Yanli LiuZhong WuJin ZhouDinesh K A RamaduraiKatelyn L MortensonEstrella Aguilera-JimenezYifei YanXiaojun YangAlison M TaylorKatherine E VarleyJason GertzPeter S ChoiAndrew D CherniakXingdong ChenAdam J BassSwneke D BaileyXiaoyang Zhang
Published in: Nature communications (2021)

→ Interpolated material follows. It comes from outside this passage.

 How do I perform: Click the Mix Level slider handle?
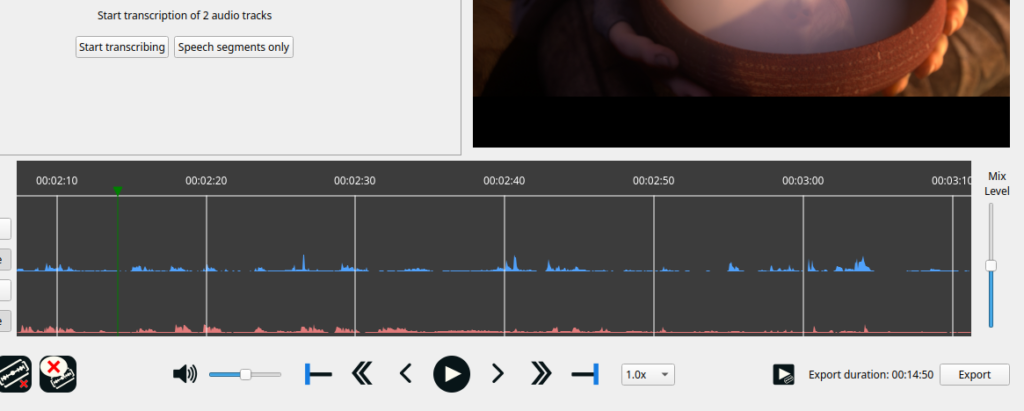991,265
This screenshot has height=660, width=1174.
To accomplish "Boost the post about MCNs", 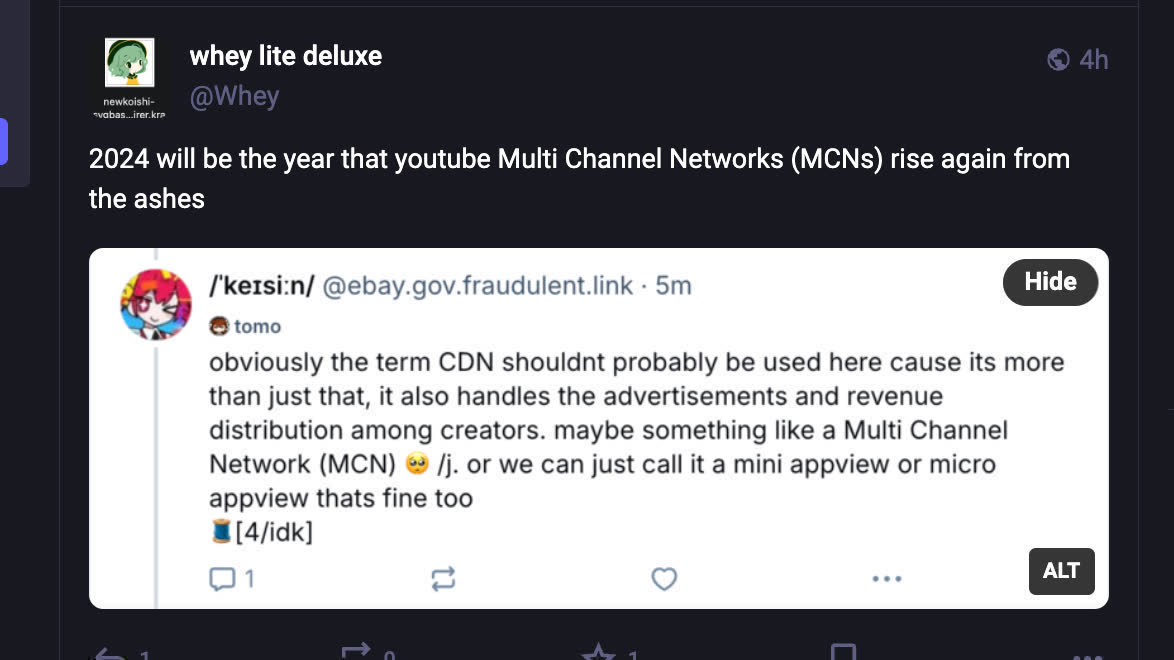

Amplification and overexpression of the SOX2 oncogene represent a hallmark of squamous cancers originating from diverse tissue types. Here, we find that squamous cancers selectively amplify a 3' noncoding region together with SOX2, which harbors squamous cancer-specific chromatin accessible regions. We identify a single enhancer e1 that predominantly drives SOX2 expression. Repression of e1 in SOX2-high cells causes collapse of the surrounding enhancers, remarkable reduction in SOX2 expression, and a global transcriptional change reminiscent of SOX2 knockout. The e1 enhancer is driven by a combination of transcription factors including SOX2 itself and the AP-1 complex, which facilitates recruitment of the co-activator BRD4. CRISPR-mediated activation of e1 in SOX2-low cells is sufficient to rebuild the e1-SOX2 loop and activate SOX2 expression. Our study shows that squamous cancers selectively amplify a predominant enhancer to drive SOX2 overexpression, uncovering functional links among enhancer activation, chromatin looping, and lineage-specific copy number amplifications of oncogenes.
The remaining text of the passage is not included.